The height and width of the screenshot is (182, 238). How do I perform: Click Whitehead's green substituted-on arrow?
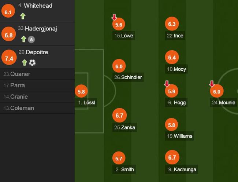point(23,16)
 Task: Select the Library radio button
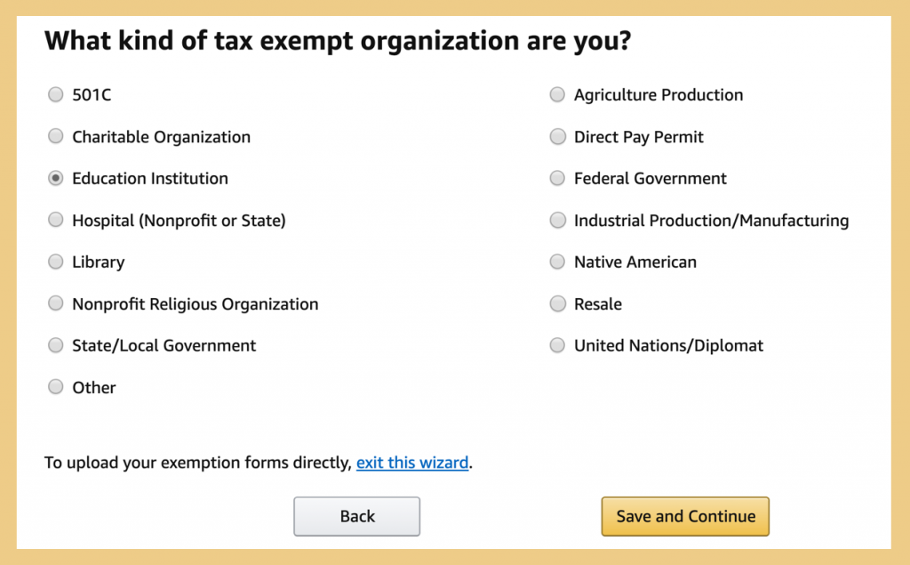click(56, 262)
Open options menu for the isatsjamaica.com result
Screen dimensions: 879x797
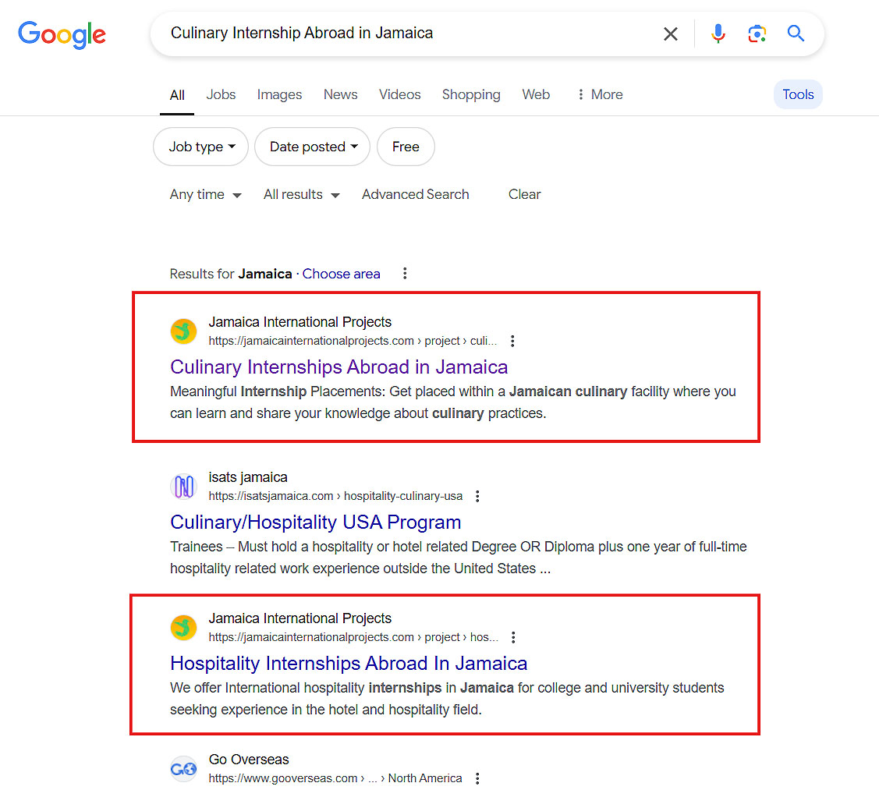pos(477,496)
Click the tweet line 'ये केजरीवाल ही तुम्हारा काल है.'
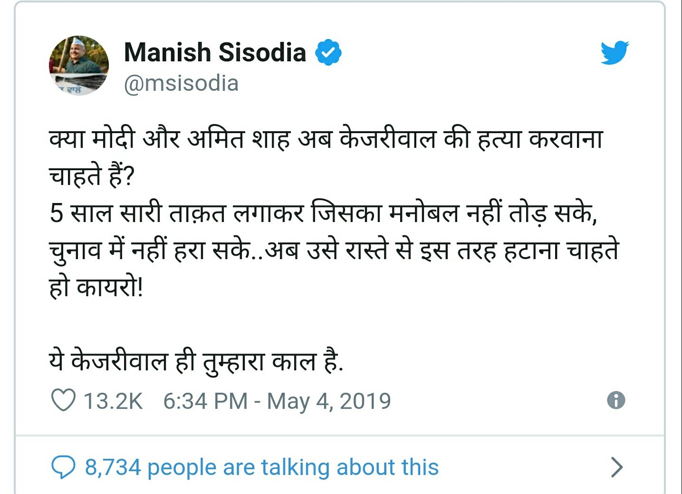Image resolution: width=682 pixels, height=494 pixels. pyautogui.click(x=196, y=361)
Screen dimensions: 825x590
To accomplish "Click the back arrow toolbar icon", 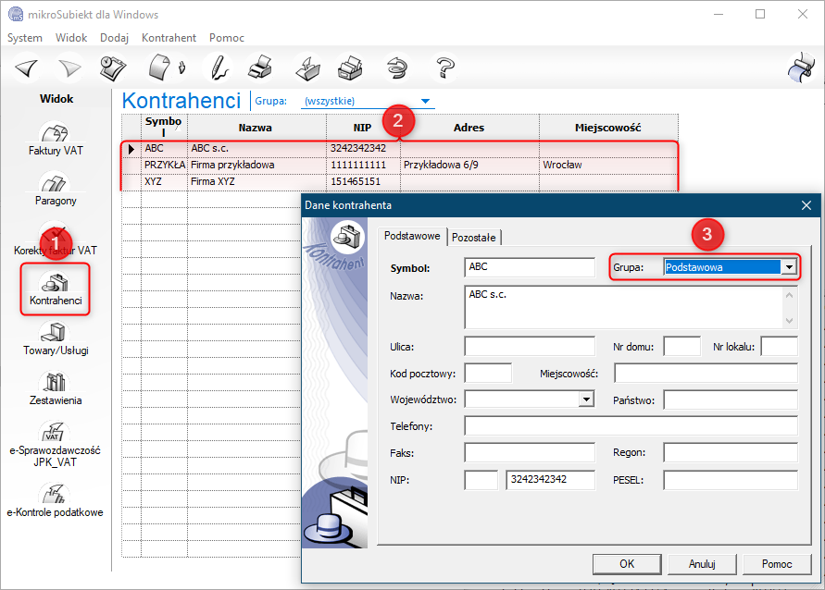I will tap(26, 68).
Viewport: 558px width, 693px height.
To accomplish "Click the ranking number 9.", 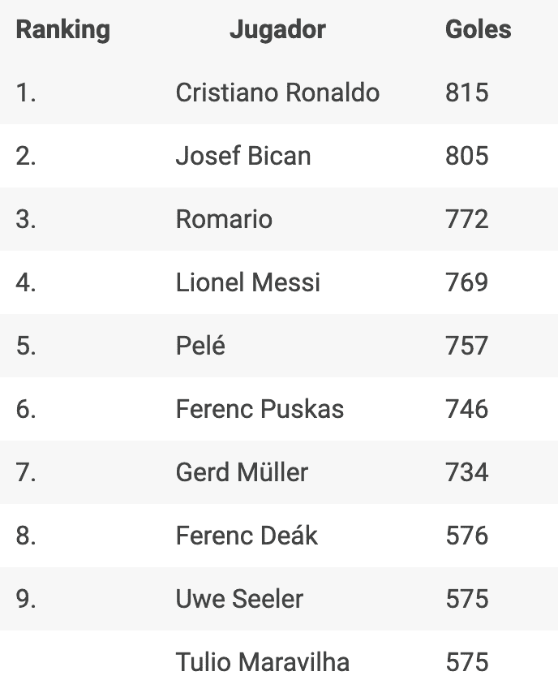I will click(x=26, y=599).
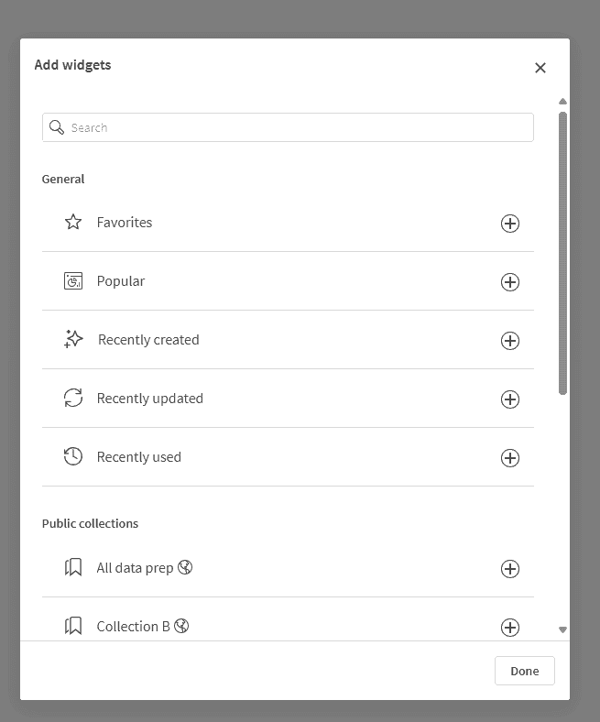Add the All data prep collection
The image size is (600, 722).
point(510,569)
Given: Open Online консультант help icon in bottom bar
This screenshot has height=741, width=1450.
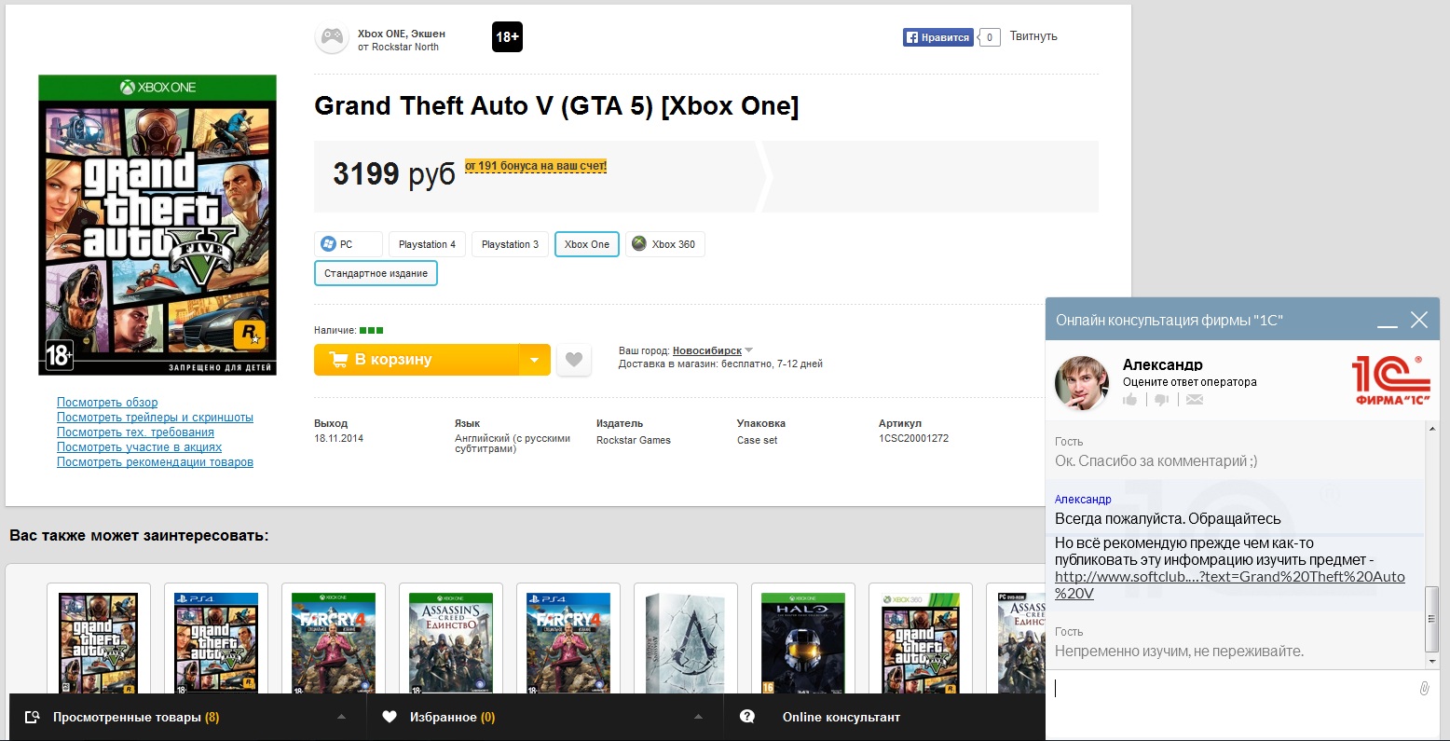Looking at the screenshot, I should coord(746,717).
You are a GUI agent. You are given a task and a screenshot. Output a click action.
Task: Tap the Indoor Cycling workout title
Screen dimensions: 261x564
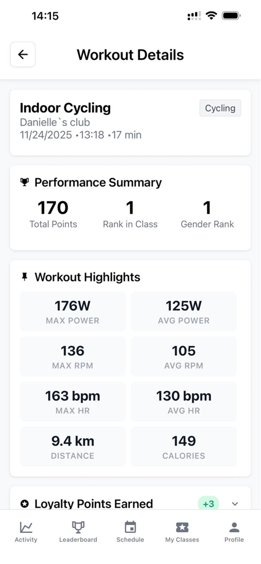pos(66,108)
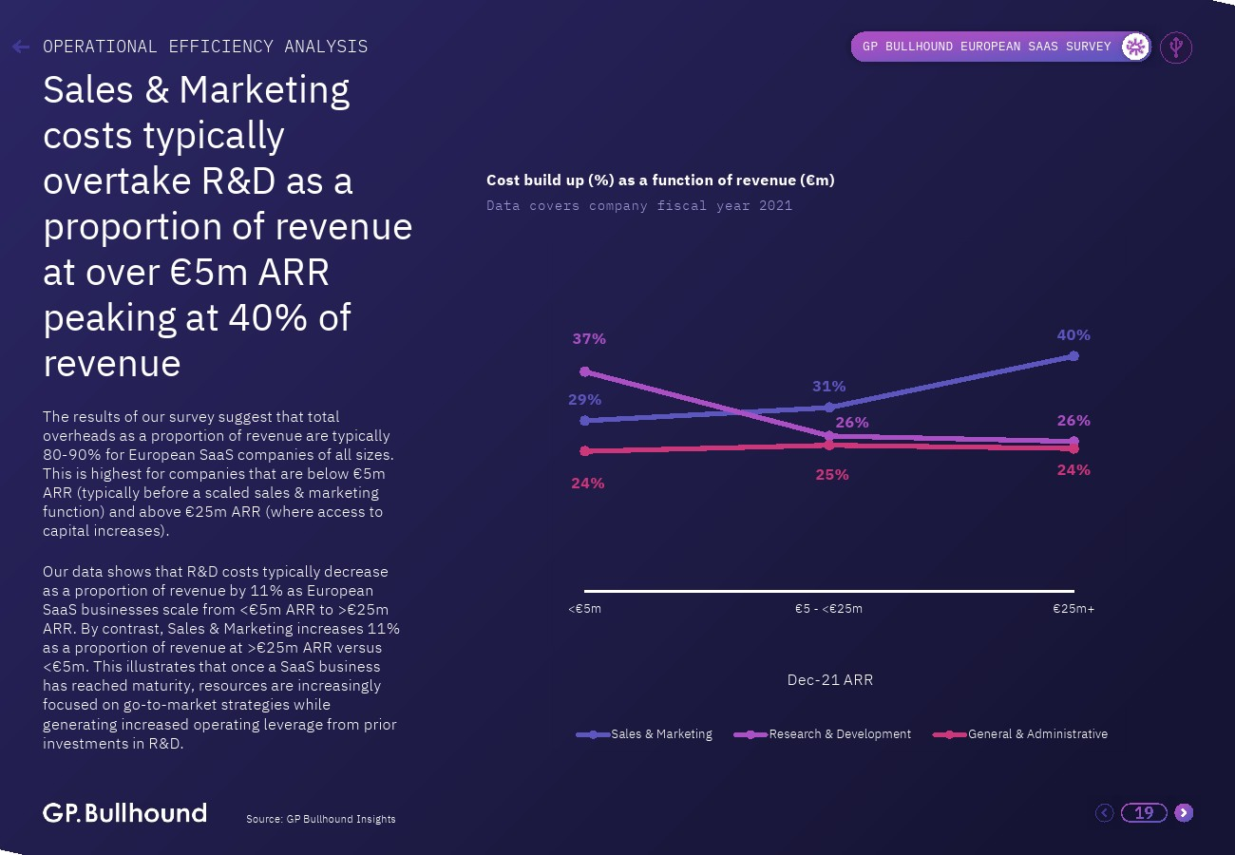Select the page number 19 indicator
This screenshot has height=855, width=1235.
tap(1144, 812)
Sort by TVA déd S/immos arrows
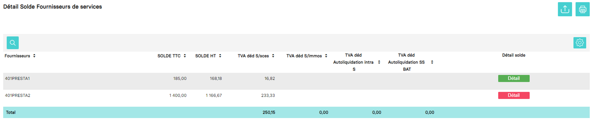Viewport: 593px width, 120px height. point(326,56)
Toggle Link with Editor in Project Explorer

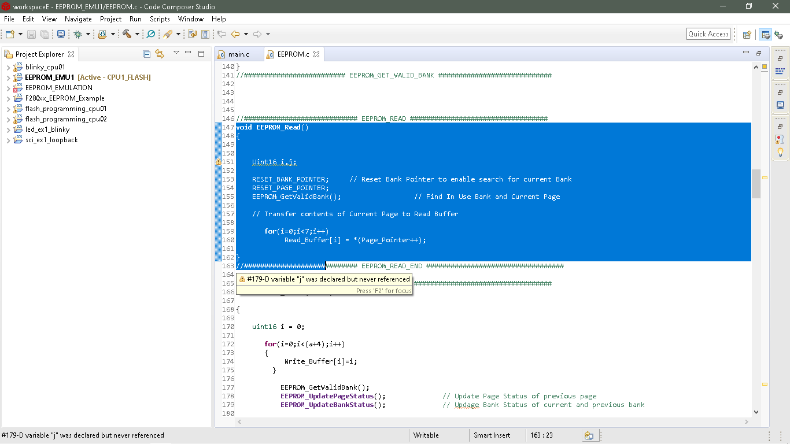tap(160, 54)
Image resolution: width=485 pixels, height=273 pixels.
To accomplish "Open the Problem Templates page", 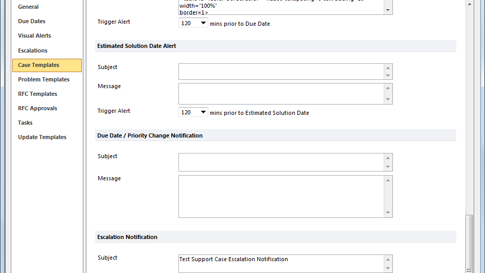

-=-=-

- **WHAT THIS TASK INVOLVES**
Write out exactly, and only, the lines from the line holding "Sort by TVA déd S/immos arrows" through the end of the data, inclusive, without any pictures.

- **SOLUTION TO THE PROBLEM**
Sort by TVA déd S/immos arrows
Viewport: 593px width, 120px height. point(326,56)
Toggle Link with Editor in Project Explorer

tap(160, 54)
Image resolution: width=485 pixels, height=273 pixels.
To accomplish "Open the Problem Templates page", 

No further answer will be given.